U.S. officials, speaking on condition of anonymity due to the sensitivity of the negotiations, said Rice had wanted Israeli Defense Minister Ehud Barak to go much further in reducing restrictions on Palestinians and would continue to press hard for him to do so.

Of equal concern to U.S. officials were announcements Monday by Israeli officials, shortly after Rice left Jerusalem, of plans to build 1,400 new homes on land the Palestinians claim for a future state.

At the same time, a liberal Israeli group, Peace Now, reported that Israel has approved plans to build 946 homes in the West Bank and at least 750 homes in east Jerusalem since the Annapolis conference.

“Settlement activity should stop, expansion should stop,” a grim-faced Rice told reporters in Amman when asked about the new construction plans, seen as crucial to keeping Olmert’s coalition together by placating ultra-Orthodox parties.

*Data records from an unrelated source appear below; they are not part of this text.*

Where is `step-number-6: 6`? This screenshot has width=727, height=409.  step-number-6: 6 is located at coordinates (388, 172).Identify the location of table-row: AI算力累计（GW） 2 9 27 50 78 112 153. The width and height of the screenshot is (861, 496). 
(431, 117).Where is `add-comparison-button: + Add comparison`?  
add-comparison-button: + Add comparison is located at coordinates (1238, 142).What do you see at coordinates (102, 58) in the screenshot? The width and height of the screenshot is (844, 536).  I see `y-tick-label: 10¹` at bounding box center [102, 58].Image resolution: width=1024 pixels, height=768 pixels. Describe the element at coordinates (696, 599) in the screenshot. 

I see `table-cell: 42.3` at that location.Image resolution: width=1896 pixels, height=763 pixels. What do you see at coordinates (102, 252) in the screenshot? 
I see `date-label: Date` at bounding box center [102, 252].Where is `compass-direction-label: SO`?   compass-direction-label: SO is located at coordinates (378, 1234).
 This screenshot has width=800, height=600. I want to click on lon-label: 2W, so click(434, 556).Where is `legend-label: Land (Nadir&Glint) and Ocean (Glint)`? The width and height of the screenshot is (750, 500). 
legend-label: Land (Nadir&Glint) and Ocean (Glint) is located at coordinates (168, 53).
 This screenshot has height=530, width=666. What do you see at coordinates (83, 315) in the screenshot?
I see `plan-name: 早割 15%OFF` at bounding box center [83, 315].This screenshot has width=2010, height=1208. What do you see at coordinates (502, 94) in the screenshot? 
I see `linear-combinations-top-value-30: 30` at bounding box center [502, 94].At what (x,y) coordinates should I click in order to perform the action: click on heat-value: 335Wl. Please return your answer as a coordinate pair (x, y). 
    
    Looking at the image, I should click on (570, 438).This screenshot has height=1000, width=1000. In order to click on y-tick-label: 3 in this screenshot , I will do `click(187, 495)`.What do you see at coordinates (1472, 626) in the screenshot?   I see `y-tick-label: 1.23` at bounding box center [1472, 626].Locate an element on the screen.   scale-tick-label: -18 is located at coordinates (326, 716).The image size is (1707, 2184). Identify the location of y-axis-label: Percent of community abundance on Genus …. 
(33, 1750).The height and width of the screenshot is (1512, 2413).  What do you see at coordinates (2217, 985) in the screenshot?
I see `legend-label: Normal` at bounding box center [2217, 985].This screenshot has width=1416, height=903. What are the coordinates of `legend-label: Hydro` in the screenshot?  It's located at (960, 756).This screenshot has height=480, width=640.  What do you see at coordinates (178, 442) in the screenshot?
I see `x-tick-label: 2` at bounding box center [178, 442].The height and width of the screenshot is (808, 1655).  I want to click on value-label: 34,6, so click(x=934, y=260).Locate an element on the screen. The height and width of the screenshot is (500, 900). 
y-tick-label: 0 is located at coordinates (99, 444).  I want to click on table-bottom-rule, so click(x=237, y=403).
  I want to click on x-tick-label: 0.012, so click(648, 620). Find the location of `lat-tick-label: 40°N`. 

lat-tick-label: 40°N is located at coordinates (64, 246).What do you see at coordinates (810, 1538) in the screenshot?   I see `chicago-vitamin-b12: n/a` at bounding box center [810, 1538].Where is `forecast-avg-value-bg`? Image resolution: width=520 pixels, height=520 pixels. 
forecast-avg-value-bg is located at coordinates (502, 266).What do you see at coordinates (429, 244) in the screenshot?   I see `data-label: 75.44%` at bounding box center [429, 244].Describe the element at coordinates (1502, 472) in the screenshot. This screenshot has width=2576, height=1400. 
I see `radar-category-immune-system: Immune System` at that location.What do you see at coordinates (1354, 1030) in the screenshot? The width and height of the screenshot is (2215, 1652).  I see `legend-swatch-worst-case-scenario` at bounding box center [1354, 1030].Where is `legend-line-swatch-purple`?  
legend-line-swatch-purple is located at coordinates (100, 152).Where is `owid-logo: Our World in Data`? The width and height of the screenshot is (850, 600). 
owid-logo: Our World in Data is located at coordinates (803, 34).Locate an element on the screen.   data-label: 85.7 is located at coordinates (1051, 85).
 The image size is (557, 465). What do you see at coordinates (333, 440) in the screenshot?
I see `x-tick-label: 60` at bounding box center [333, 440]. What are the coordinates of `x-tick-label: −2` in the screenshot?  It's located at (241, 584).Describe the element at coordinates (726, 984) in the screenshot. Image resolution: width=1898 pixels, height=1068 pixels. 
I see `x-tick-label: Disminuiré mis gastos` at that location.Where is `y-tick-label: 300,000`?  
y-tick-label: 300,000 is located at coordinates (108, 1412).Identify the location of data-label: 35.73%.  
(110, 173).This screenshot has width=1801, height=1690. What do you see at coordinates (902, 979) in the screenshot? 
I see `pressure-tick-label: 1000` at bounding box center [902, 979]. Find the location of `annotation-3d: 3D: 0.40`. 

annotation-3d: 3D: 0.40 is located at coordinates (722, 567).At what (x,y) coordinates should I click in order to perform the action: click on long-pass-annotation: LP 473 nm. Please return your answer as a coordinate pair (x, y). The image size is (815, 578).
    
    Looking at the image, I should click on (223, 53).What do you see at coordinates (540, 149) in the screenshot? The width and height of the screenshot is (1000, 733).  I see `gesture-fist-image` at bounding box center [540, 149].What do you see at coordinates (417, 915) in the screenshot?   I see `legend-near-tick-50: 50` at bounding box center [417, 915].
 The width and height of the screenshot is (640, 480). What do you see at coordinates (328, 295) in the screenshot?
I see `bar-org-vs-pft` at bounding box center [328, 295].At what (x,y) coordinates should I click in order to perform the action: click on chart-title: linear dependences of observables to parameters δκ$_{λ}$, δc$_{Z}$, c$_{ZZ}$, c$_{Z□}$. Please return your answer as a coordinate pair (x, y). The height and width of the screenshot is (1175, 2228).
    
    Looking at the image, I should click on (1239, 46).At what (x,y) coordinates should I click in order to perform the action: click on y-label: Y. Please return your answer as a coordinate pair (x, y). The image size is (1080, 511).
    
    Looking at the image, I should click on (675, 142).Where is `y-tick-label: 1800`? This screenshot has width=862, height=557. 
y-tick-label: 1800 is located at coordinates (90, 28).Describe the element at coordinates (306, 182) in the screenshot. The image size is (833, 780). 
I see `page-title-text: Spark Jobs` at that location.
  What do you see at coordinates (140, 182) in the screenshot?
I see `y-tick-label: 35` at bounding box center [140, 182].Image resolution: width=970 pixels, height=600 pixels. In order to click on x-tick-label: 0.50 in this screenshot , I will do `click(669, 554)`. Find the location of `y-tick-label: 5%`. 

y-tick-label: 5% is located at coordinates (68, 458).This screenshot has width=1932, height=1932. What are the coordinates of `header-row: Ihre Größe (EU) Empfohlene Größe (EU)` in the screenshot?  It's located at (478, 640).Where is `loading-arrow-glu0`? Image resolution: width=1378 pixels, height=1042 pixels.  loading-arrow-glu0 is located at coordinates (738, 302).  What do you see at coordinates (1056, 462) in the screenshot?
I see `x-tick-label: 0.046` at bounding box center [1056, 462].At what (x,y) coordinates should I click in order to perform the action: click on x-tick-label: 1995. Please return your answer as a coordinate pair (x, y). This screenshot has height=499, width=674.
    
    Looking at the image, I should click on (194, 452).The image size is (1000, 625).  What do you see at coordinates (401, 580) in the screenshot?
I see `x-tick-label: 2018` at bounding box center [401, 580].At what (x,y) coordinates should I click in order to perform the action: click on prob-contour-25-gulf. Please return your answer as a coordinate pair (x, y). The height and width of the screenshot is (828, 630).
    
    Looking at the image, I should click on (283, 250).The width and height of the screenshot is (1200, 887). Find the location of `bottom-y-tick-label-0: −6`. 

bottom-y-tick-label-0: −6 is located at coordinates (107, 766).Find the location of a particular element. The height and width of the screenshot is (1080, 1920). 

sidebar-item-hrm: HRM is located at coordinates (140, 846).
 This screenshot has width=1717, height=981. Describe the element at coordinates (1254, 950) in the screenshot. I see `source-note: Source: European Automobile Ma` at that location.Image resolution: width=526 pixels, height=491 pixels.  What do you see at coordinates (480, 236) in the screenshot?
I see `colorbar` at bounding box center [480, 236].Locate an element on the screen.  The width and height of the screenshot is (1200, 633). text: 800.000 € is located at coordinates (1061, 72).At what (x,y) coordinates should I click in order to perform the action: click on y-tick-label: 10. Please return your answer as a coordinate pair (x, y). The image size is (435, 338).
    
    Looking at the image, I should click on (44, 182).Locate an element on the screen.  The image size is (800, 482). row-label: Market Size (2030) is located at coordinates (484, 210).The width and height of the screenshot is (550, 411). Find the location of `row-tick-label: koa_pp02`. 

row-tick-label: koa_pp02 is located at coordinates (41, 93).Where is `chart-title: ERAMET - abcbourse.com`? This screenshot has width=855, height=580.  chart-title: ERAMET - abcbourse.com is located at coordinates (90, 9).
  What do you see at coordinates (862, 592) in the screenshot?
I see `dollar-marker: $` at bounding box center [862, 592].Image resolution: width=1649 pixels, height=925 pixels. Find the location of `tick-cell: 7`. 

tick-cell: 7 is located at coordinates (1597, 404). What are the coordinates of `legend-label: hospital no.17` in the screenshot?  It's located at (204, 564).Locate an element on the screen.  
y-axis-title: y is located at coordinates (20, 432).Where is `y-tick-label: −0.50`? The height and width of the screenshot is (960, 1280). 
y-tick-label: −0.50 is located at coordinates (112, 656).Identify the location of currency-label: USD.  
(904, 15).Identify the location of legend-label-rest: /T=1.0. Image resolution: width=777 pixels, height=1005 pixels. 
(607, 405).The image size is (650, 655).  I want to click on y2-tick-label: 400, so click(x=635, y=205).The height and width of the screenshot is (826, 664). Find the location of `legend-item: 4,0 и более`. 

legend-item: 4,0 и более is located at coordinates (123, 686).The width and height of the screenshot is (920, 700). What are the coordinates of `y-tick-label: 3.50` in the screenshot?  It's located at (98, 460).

Olmert denied that West Bank building had been stepped up in violation of commitments to halt new settlement activity and expand settlements only in east Jerusalem and heavily Jewish West Bank areas. “It’s not true,” he told a meeting of his Kadima Party.

But the Palestinians say construction on contested land is the greatest obstacle to peace. Palestinian negotiator Saeb Erekat condemned the construction plans and appealed to the Americans to intervene.

The U.S. has been urging Israel to halt construction in east Jerusalem and the West Bank, areas that Israel captured in the 1967 war but are claimed by the Palestinians for a future state.